- Directed by: Josef Rovenský
- Written by: Jan Reiter Josef Rovenský
- Starring: Jarmila Beránková Václav Jalovec
- Cinematography: Jan Stallich
- Music by: Josef Dobeš
- Production company: Reiter
- Distributed by: Elektafilm
- Release date: 13 October 1933;
- Running time: 87 min
- Country: Czechoslovakia
- Languages: Czech German

= The River (1933 film) =

1933 Czechoslovak film

The River (Řeka) is a 1933 Czechoslovak film drama directed by Josef Rovenský. The film was also released with German voiceovers under the title Junge Liebe in 1934.

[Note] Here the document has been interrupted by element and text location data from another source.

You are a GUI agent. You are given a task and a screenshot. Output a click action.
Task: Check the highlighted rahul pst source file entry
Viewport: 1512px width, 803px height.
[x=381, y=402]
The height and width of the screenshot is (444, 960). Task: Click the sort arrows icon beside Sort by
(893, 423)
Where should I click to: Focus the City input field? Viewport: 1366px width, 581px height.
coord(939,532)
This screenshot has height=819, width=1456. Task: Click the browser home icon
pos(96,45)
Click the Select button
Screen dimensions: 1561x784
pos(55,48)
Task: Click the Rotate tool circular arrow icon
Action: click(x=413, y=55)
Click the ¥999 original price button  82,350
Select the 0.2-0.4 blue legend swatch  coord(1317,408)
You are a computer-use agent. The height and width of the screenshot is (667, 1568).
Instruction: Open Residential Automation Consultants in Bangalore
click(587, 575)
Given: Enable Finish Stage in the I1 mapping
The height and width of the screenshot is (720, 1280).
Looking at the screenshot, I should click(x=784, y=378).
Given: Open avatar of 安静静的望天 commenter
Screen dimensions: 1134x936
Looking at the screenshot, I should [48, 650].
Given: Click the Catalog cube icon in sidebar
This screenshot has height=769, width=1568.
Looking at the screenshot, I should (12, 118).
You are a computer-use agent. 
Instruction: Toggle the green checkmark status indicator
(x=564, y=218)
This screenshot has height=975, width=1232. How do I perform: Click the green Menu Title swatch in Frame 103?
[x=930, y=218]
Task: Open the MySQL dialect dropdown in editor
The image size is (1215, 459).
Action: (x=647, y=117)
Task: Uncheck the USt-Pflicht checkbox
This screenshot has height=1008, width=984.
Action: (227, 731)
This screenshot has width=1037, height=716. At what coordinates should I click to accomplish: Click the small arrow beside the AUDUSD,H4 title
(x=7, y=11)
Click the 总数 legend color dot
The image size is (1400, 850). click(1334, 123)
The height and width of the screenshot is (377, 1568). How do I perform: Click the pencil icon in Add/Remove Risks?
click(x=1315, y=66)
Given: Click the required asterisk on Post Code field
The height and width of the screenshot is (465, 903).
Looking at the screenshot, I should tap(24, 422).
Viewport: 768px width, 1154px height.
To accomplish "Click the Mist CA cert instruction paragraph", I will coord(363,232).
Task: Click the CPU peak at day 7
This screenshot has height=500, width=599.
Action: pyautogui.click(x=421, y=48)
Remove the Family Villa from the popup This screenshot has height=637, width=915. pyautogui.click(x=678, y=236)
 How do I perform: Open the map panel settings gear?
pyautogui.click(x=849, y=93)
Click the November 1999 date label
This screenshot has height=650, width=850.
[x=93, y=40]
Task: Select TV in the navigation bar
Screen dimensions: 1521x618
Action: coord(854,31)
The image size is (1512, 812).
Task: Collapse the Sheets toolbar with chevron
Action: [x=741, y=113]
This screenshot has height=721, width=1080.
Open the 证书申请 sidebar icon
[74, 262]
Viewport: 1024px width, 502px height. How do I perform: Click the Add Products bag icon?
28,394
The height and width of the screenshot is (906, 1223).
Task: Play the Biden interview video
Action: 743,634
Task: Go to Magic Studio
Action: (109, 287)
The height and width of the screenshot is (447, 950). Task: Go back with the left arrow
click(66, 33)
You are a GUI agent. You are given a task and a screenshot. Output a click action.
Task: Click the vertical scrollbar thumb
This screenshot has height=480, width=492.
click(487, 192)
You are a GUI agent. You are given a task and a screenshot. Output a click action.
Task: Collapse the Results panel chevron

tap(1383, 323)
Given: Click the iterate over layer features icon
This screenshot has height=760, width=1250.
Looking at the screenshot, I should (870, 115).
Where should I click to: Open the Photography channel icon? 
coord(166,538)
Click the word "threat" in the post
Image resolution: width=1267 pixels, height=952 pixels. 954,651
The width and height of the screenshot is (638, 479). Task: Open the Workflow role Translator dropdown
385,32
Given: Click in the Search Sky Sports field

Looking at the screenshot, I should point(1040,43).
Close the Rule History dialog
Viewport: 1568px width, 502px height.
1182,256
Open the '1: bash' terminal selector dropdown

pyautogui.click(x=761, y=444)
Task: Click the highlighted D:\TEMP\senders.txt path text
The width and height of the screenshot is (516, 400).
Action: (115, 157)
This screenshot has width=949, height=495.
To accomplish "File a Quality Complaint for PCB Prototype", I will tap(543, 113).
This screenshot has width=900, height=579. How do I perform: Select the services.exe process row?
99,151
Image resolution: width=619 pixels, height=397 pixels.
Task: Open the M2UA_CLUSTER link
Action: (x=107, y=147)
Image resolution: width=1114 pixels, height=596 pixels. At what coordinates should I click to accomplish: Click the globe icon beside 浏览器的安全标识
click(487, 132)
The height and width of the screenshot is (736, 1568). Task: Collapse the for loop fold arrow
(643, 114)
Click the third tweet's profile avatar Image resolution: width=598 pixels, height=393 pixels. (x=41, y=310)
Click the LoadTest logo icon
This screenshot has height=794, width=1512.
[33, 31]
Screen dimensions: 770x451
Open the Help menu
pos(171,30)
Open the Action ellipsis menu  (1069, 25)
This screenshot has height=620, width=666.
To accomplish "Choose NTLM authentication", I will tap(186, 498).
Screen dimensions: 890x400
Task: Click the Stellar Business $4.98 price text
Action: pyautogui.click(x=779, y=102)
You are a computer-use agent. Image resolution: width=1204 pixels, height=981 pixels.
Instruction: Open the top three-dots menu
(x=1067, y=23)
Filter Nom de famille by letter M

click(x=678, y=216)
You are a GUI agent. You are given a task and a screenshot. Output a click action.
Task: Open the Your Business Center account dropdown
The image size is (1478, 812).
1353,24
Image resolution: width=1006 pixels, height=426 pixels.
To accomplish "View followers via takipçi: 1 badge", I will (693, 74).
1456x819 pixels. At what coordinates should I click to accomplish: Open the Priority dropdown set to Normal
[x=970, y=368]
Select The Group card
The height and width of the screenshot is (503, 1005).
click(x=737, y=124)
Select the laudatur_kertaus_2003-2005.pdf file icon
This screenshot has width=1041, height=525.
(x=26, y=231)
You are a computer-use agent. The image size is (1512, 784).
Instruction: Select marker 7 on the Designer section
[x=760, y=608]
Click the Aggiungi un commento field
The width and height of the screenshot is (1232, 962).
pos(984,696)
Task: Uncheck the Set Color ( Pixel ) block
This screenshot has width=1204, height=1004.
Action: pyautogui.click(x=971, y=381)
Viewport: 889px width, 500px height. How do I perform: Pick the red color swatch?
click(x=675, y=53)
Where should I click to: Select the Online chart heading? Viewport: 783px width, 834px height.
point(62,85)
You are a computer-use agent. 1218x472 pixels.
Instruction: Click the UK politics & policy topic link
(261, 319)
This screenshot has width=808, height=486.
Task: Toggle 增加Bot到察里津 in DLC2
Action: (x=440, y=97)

The film won Best Director Prize at 1934 Venice Film Festival.

==Production==
The film was shot in 12 days — 3 days for exteriors and 9 days in the studio. The outdoor scenes were filmed around Poříčí nad Sázavou and in hotel Hubertus in Jíloviště.

==Cast==
- Jarmila Beránková as Pepička Matuková
- Václav Jalovec as Pavel Sychra
- Jaroslav Vojta as Jan Sychra, Pavel's father
- Hermína Vojtová as Pavel's mother
- Jan Sviták as Poacher Václav Zimák
- Rudolf Deyl sr. as Teacher
- Jan W. Speerger as Gendarme
- Antonín Marlé as Buyer
- Marie Rýdlová as Buyer's wife
- Jaroslav Marvan as Director of the hotel
- Josef Rovenský as Poacher

==Release==
The premiere was in Lucerna cinema in Prague on 13 October 1933. The film was commercially very successful. It won a Best Director Prize at 1934 Venice Film Festival and was distributed in 30 countries. It was the first Czechoslovak film distributed in Japan and India.